For example, in March last year, South Korea passed an amendment to force game companies to announce the probability of drawing cards before March 22 this year.

Not long ago, South Korean game company Nexon was fined 11.6 billion won (approximately 63 million yuan) for allegedly secretly changing the explosion rate of probability-based game props. This can be regarded as a public statement by the Korean government before the bill was implemented.

Source: Nexon

And just after repeated ticket bounces,According to Korean media, the most important template for this mandatory probability disclosure for game companies, that is, the “guiding principles” on how to disclose and which props fall within the scope of disclosure, will also be released in February.

According to Korean media reports, an official from the Ministry of Culture, Sports and Tourism (MOCET) said: “While the amendment has a general framework, the specific details of how to interpret and include certain contents are being refined and written through explanatory notes. This means It will include details not included in individual laws and ordinances.”

It is self-evident for all Chinese companies that will release products in South Korea to actively wait for the “Guiding Principles” issued by the South Korean government and update the content in a timely manner before March.

Although South Korea has previously had requirements for similar probability disclosures, those were often voluntary requirements from industry associations and were not mandatory. Even if game companies choose not to disclose them, only some Korean media will regularly check and criticize them.

Now that legislation has been formally enacted, Game-Time believes that Korean regulatory authorities have sufficient legal basis for products that do not comply with market rules and require Google, Apple, Steam and other platforms to remove illegal game products from the shelves.

Image source: KTV국민방송

Of course, probability announcements are not the only thing that companies publishing games in Korea need to pay attention to. At recent public events in Korea,South Korean President Yoon Seok-yue announced a series of policies to protect the rights of game players through public events, including achieving graded privatization of game products, introducing a domestic agency system for overseas game companies, and establishing a special game project fraud investigation team.

Among them, the privatization of game product ratings is related to the previous scandal reported by the Korean Game Rating and Management Committee (GRAC). At the end of 2022, GRAC asked two-dimensional games such as “Blue Files” to adjust the age rating to 18+. Once the news came out, It immediately caused widespread dissatisfaction among players.

Later, some netizens discovered that some Korean products containing chess and card elements were rated at the lowest level for all ages, which aroused players’ doubts about the opacity and unfairness of the Korean government’s game rating system.

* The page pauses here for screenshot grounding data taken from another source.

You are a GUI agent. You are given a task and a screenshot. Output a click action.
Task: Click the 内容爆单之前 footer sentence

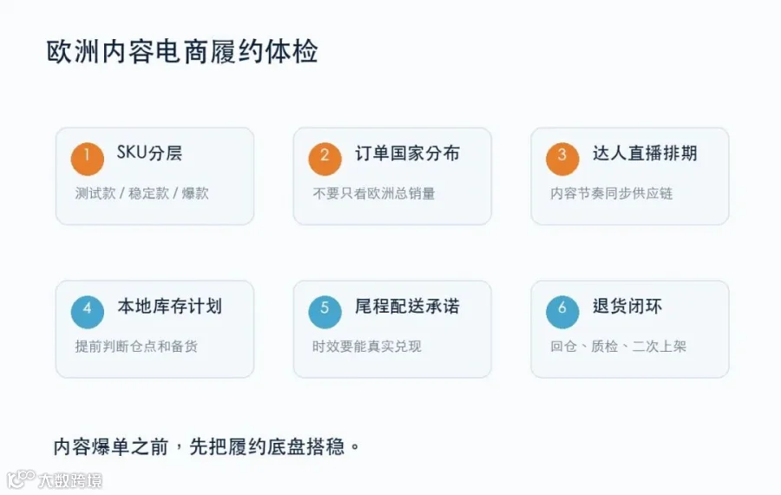click(x=207, y=446)
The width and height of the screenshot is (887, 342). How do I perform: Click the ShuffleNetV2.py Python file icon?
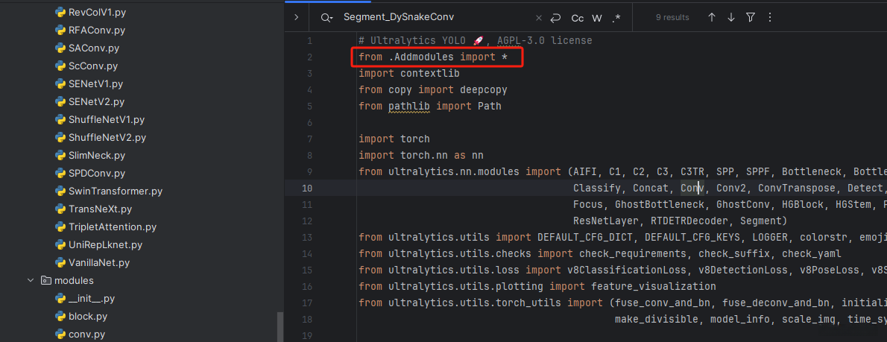60,138
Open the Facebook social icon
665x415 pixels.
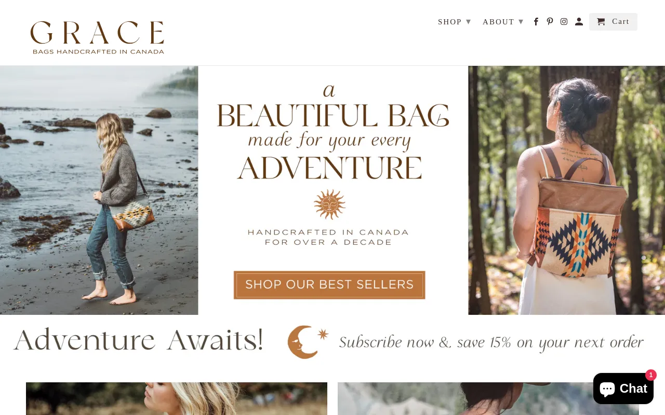pyautogui.click(x=536, y=22)
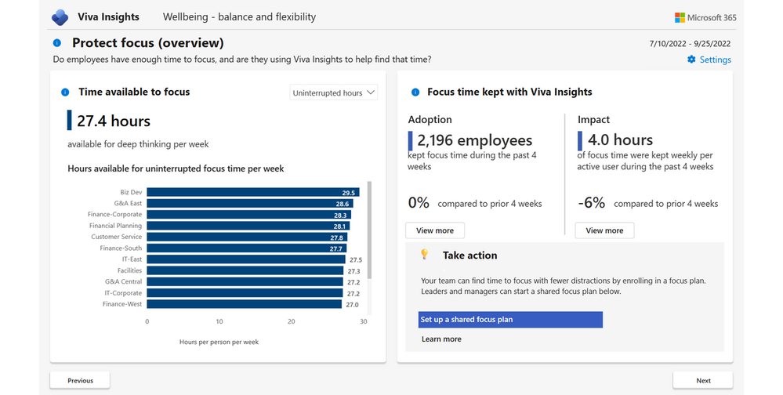783x395 pixels.
Task: Click info icon beside Focus time kept heading
Action: [x=415, y=92]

The privatization of game product grading aims to transfer the grading work to the private sector. The Korean government plans to establish a grading system in line with international standards within the year.

The game project fraud investigation team is even simpler. The Korean government also plans to set up a 200-person game prop small-amount fraud investigation team in 150 police stations across the country in February this year to combat small-amount fraud on game props and protect the interests of players. .

The domestic agency system for overseas game companies can be said to be the most important of the series of measures proposed by Yin Xiyue this time, especially for Chinese companies that regard South Korea as an important overseas market.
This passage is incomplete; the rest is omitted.